» INSTRUCTIONS TO FOLLOW: Note each line of the listing that contains the string "computer", and copy it.

» RECORDED INFORMATION:
____________________

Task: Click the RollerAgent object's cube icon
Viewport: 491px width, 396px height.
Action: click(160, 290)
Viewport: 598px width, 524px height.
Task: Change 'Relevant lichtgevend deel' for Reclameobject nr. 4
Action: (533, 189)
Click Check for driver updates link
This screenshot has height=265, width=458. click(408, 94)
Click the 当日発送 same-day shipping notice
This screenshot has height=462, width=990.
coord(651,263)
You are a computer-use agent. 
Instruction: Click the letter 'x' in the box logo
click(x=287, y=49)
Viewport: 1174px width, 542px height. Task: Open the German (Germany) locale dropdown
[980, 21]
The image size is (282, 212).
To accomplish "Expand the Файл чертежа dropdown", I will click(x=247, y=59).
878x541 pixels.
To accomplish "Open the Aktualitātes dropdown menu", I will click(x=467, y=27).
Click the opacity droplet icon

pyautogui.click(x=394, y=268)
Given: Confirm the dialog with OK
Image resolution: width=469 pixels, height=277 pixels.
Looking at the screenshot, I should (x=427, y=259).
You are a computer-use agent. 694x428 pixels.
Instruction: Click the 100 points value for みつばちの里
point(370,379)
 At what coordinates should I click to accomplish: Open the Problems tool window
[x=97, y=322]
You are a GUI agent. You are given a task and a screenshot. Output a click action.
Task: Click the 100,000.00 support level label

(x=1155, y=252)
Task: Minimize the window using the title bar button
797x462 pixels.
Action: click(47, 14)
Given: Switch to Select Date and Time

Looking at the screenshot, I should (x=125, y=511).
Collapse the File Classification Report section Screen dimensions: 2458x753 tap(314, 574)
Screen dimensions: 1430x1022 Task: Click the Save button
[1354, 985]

____________________

» PROBLEM SOLUTION:
You are a computer-use agent. 
You are a computer-use agent. 694x428 pixels.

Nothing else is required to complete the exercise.